Bandytown is an unincorporated community in Boone County, West Virginia, United States. Bandytown is approximately 18 miles from Madison. Bandytown is accessible from Boone County Route 26, which is located right off West Virginia Route 85 at the Van Bridge split.  The community has a total population of over 100 with approximately 70 homes.

Name
The community was named for George "Bandy" Green, an early settler on the West Fork. Bandytown was previously also known as "Chap" for Chapman Miller, a local merchant and postmaster.

Activities
Activities in Bandytown include all-terrain vehicle trails, a basketball court, fishing areas, and areas for skating/rollerblading. Van Elementary School and Van Junior/Senior High School, located 6 miles from Bandytown, are the closest public schools.

Bandytown has two churches: The Bandytown Church of Christ and The Martha Freewill Baptist Church, and three cemeteries: Greene Cemetery, Jarrell Cemetery, and Midferrell Cemetery.

The wet banana is a traditional Bandytown event that has been going on for years. The wet banana is a large water slide created by taking mining tarp and plastic and placing it on a large hill. Then, using water pumped from the creek mixed with some soap, people grab a tube and slide down.

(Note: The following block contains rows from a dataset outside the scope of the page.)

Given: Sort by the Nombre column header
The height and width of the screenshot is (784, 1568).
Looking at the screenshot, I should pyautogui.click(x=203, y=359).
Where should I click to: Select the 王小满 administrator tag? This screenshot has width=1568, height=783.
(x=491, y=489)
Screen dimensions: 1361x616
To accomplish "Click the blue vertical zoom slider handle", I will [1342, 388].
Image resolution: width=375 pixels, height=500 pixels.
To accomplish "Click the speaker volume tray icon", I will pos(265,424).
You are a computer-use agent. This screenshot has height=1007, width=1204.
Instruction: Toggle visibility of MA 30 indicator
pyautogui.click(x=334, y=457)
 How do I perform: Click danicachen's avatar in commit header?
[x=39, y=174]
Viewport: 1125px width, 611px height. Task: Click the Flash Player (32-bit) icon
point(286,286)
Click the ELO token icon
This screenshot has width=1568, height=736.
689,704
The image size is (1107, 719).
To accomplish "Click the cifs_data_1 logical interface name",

In 2001, local residents Sue and Johnny Baire Jr. wrote and featured the hit song "God Bless Bandytown" on Sue's debut CD of the same title.  The song mentions things near and dear to the hearts of Bandytown residents such as "the little white church" or "black berries."  The song is considered an anthem for the town's website and it can be listened to on there in its entirety.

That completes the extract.